20 thoughts on “R.I.P. – Stephen King’s Carrie”

  1. I haven't read this book, but not because I thought I knew the story but for some reason it never comes near to the top of my TBR list! I hadn't known it was written as a series of articles, that sounds so interesting and a definite reason to bump it up higher on my list!

    Also, I didn't know there were 3 movie versions! I've only seen the version with Sissy Spacek (sp?) and John Travolta – it's pretty fantastic!


  2. Harish – Maybe you should πŸ™‚

    Kayleigh – Oh, there was that one you've seen, and a remake of that one! And a musical, which I haven't seen! The movies are great, but so is the book. You should definitely read it!!


  3. Kayleigh – Haha, that's true. I have heard it was like a horror version of Cinderella and not exactly the biggest hit. If you ever do see it, tell me how you like it..!!


  4. I first saw Carrie when I was around 12, I think, and have loved it since. I only read the book a month or so ago 11 years later. Should have read it a long time ago. Fantastic book πŸ™‚


  5. I used to read Stephen King once in a while back in the day, but it has been years since I read anything by him. Glad you gave this one a read. I have never read this particular one for the reason you start off with, I all ready know the basic story…


  6. Thanks for stopping by my blog πŸ™‚

    Pete Kent – I saw the movie a long time ago, so by now I don't remember the whole of it, which is good! I do remember liking the film, and there are very few Stephen King book-based-movies I can say that about! It really is a fantastic book!

    Kailana – Well, then that reason shouldn't stop you either! It's a great book and a very quick read, I do hope you give it a try anyway πŸ™‚


  7. Glad to know that you enjoyed 'Carrie', Priya. I haven't read it, but I read Stephen King's 'On Writing' in which he describes his experience of writing and publishing 'Carrie'. I still remember the scene, where he describes how, when the publisher called him and tells him that the book is going to be released in paperback and how he would finally be able to make ends meet, he and his wife jump for joy and hug each other. It is one of my favourite literary moments, because I feel that authors, as a tribe, typically find it hard to make ends meet. Thanks for this nice review!
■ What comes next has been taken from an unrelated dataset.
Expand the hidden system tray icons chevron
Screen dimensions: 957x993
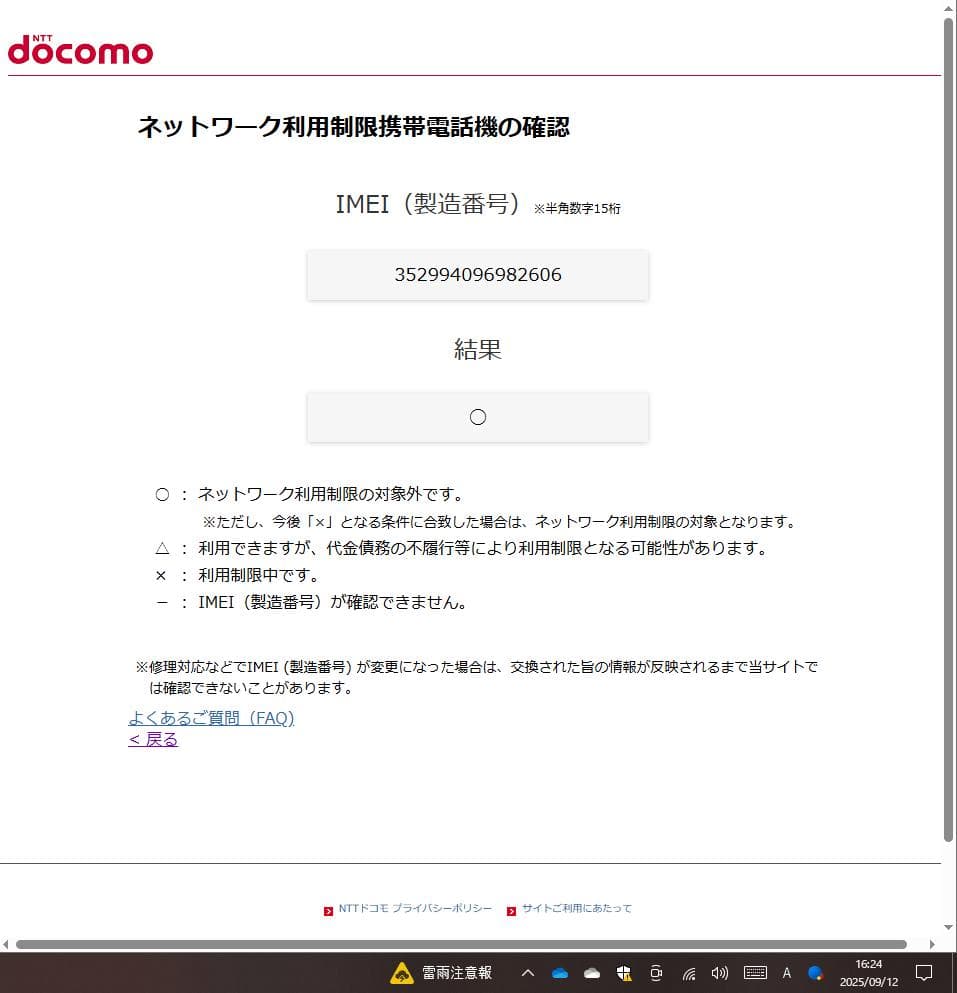(x=528, y=973)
  8. Deslily – Lol. Well, thanks anyway, and thanks for stopping by!

    Vishy – I remember that part quite well! In fact, On Writing is what convinced me to read Carrie. King describes how he came up with the very important shower scene in Carrie and also the character of Carrie (and how he based it on two girls he knew in high school) in On Writing. I loved it so much that I knew I wanted to read Carrie, and boy, am I glad I did!! Stephen King is the best.
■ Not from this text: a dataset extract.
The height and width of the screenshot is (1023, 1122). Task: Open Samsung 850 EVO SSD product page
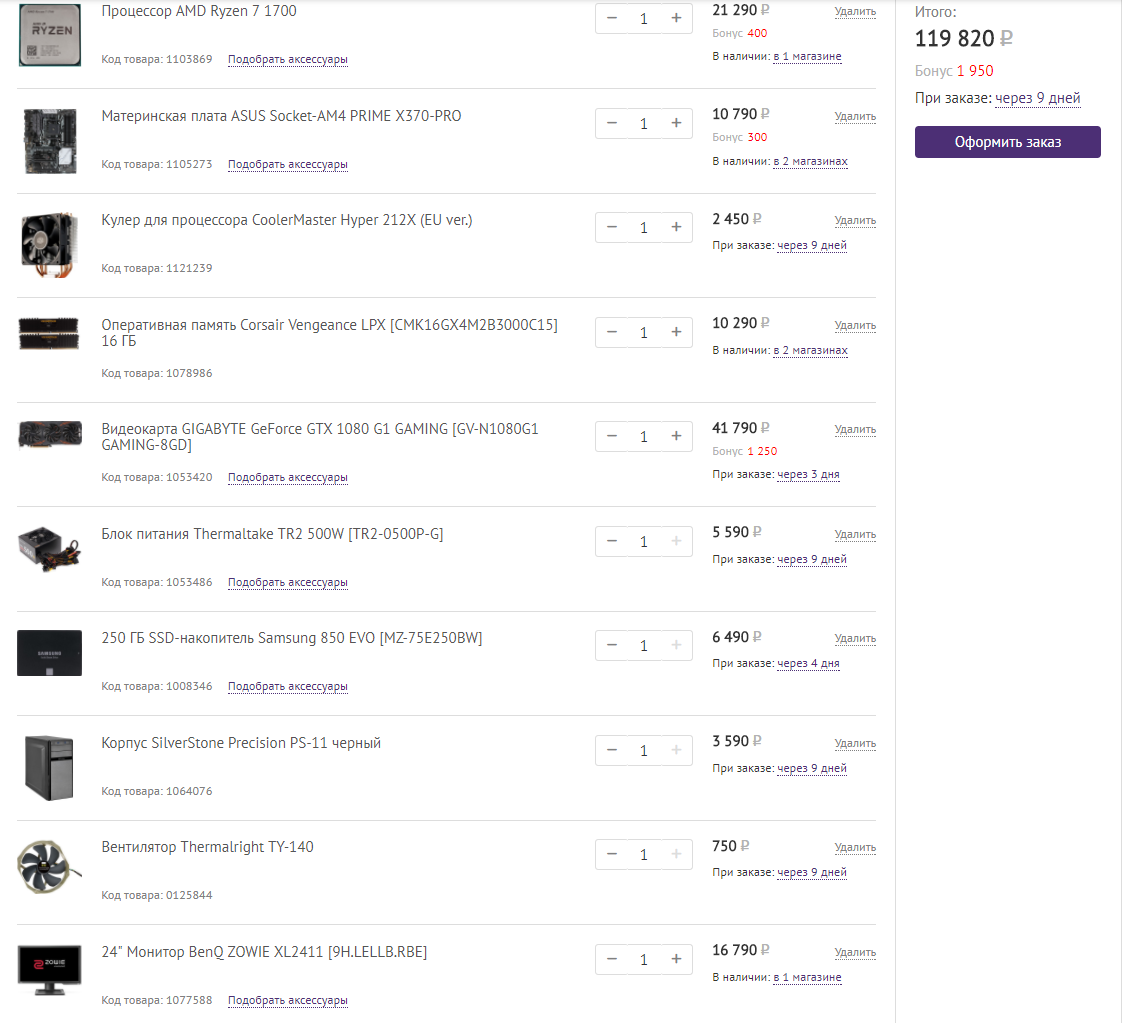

  9. Great review! I might have to add a Stephen King novel or two to my TBR list (I don't think I've ever actually read anything by him).


  10. Kindlejoy – Incidentally, I visited your blog too, only today and I look forward to reading it too! Thanks!! Glad that you stopped by πŸ™‚


  11. I went on a tear reading Stephen King novels when I was in high school and it has been long enough ago that I cannot recall if I ever read this one or not. Any memories I might have are wrapped up on the iconic film version so I cannot be sure. One of the reasons King was so popular then, and remains so now, is that he knows how to tell a story that pulls you in and keeps you turning the pages. I have no doubt this was one of those page turners. The last book of King's I read was the very excellent, On Writing. I really should get back to him some day.


  12. Carl V. – That's so true, that's what I like the most about King's books; I usually end up reading them in one go!

    Tfwalsh – You should! Thanks for stopping by!


  13. Carrie, the musical? **shudders** Actually I think Sissy Spacek was pretty much the beginning and the end of Carrie, just like no one else should ever even try to play Jack Torrance (I'm looking at you, Steven Weber.)


  14. Kate – Haha, I know. I didn't like either of the The Shining movies much though (I mean, compared to the book!) Anyway, thanks for stopping by!